Published in Daily Times / June 5, 2010
The ‘House of Terror’ has branched out. But are the pious, holier than thou Taliban ‘doing drugs’? Seeds of Terror seems to think so. But it does not cast them as drug barons or junkies but as profiteers — patrons of a trade they have perfected to an art. Peters sees this as an economic miracle (of sorts) given that it originates from “one of the world’s most remote and backward regions, where the transport network and infrastructure is almost completely shattered”, but where the Taliban have nevertheless “managed to integrate an agricultural product — albeit illegally — into the global economy”. This crude yet effective form of commerce keeps the clunky, soulless machine going.
The Taliban movement failed the drug test. The book argues that for them drugs are simply a means to an end — the end being money and power — suggesting that it is not religion or the Almighty, it is business and the almighty dollar. With a clear conscious and solid alibi, these quick-change artists have proceeded to give opium a legitimate stake in the jihad business. How this little piece of the puzzle changes the big picture and how crucial was its integration in the first place is the central premise of the book. Adapting to the changed reality and fixing the oversight is the larger message. Bringing counter-terrorism and counter-narcotics strategies in alignment is the ultimate goal.
Sorting through the seemingly random bits of data to tie in the smuggling side with terrorism drives Peter’s narrative. The discovery of opium as the source of funding would make people wonder why cutting off the lifeline was not the primary objective of this war. How well these anti-terror policies stake up against an expertly managed narcotics system concerns the writer.
The book deals with the specifics of targeting the network, outlining a nine-pillar strategy that takes into account both the internal complexities and external factors at play. Peters argues against the obvious tactics (spraying) and favours a more holistic approach to disrupt the network.
Her research turns up some interesting facts about this frightening new world where “narco-traffickers, terrorist groups and international criminal underworld” form the new axis of evil and an ideology that retains its outward trappings of a holy war while profiting from decidedly unholy practices. She studies the regional transformation wrought by the drug trade to gauge the impact it has on the new age phenomena — terrorism without borders. She also shows that this is not the first appearance of opium on the scene. And the fact that a trade thrives with impunity in today’s environment is largely because it was tolerated by the world in yesterday’s Afghanistan. That it accounts for 30 percent of the GDP of an occupied land is hard to fathom.
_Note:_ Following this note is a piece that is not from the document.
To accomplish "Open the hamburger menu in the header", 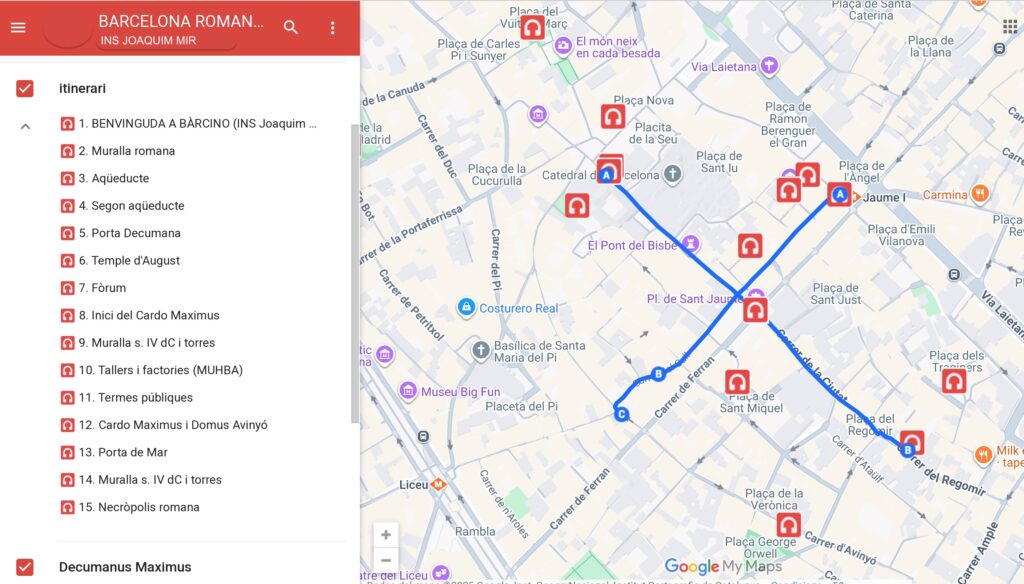I will click(18, 27).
To understand this world one requires context and Peters gives that context by going back to the 1980s to chart the course of Afghanistan after the fall of communism and the rise of the dreaded Taliban with a flourishing drug trade to the accompaniment of alarm bells that went unheeded by the West. She believes that the “lack of US oversight into drug smuggling by the mujahideen had set up preconditions for the complete integration of narcotics — and reliance on drug money — into the politics of the region.”
The merchants of death seized upon an old idea because opium had staved off the collapse of a post-communism state and kept their aging structure intact, even under the weight of sanctions. According to Peters, in the first Afghan resistance, drug trafficking had the stamp of approval of the Pakistani establishment. She digs deeper to find unsavoury connections made by Nawaz Sharif, Zia and PPP’s regime, uses Sharif’s own words to implicate the military and continues to suspect these factors of collusion even after anti-narcotic efforts had been launched in earnest in the 1990s. But that was yesterday.
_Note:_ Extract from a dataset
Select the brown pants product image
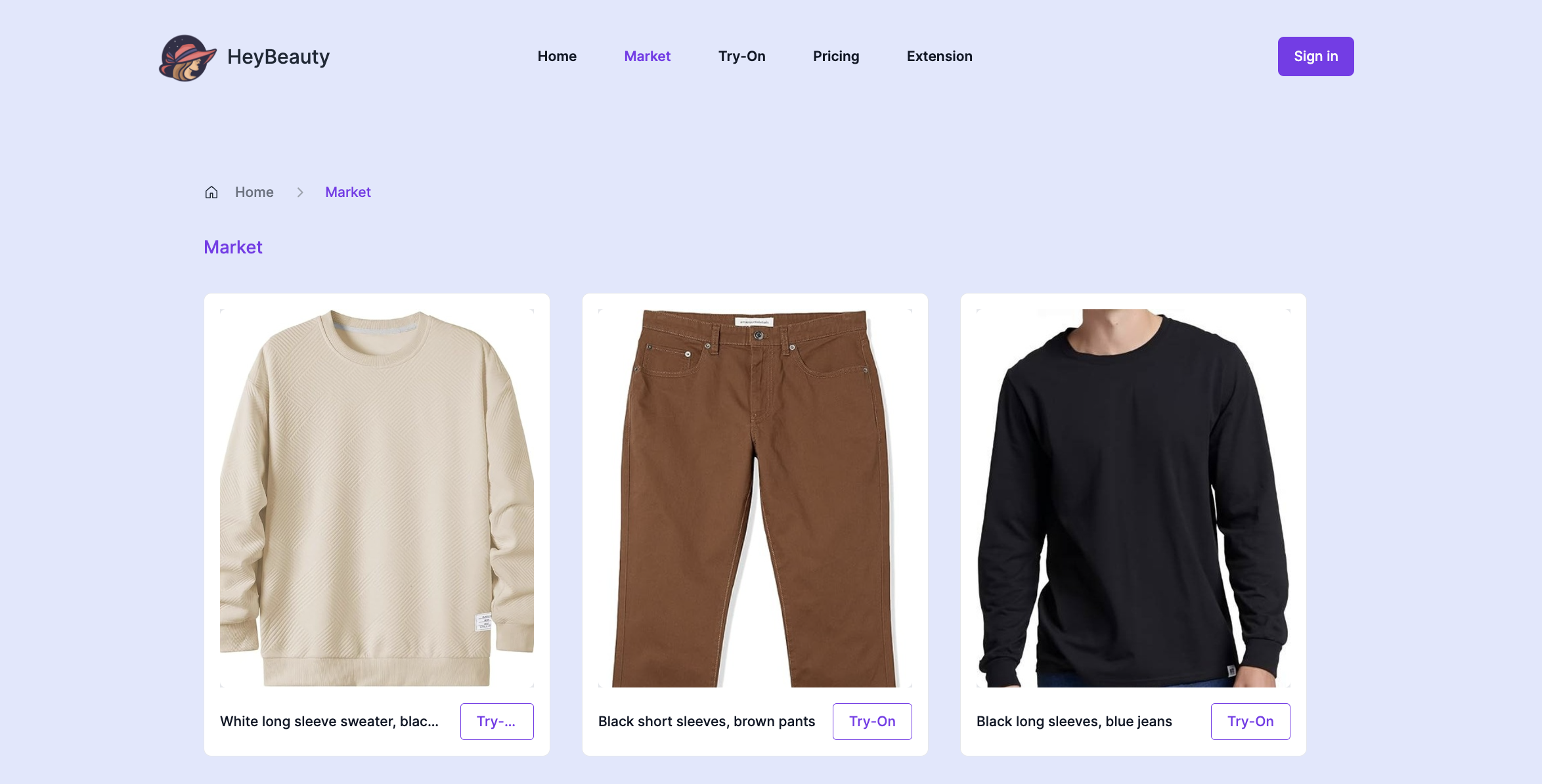This screenshot has height=784, width=1542. pos(755,498)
Today, the tentacles go beyond Pakistan and Afghanistan. Nevertheless, some of her findings cast the recent heroin bust at Karachi, said to be the biggest in Pakistan’s history, in a more sinister light.
She also identifies the key players in the drug business — from the Quetta-based kingpins, “the centre of gravity for Taliban drug trade” to the small fry — an “evil mix of government officials, district commissioners and police chiefs”. The book tries to convict the entire terrorist family in this dysfunctional unit, but cannot find conclusive evidence against al Qaeda. Yet they are found guilty by association.
Seeds of Terror gives a fair idea of life under the shadow of the Taliban and the cloud of opium dust and the plight of its captive audience. Where it puts isolated events like the Karachi drug bust in perspective and gives an alternate plan of attack, it also finds another reason to aspire to a drug-free world, given the consequences of ignoring Afghanistan’s “drug problem”.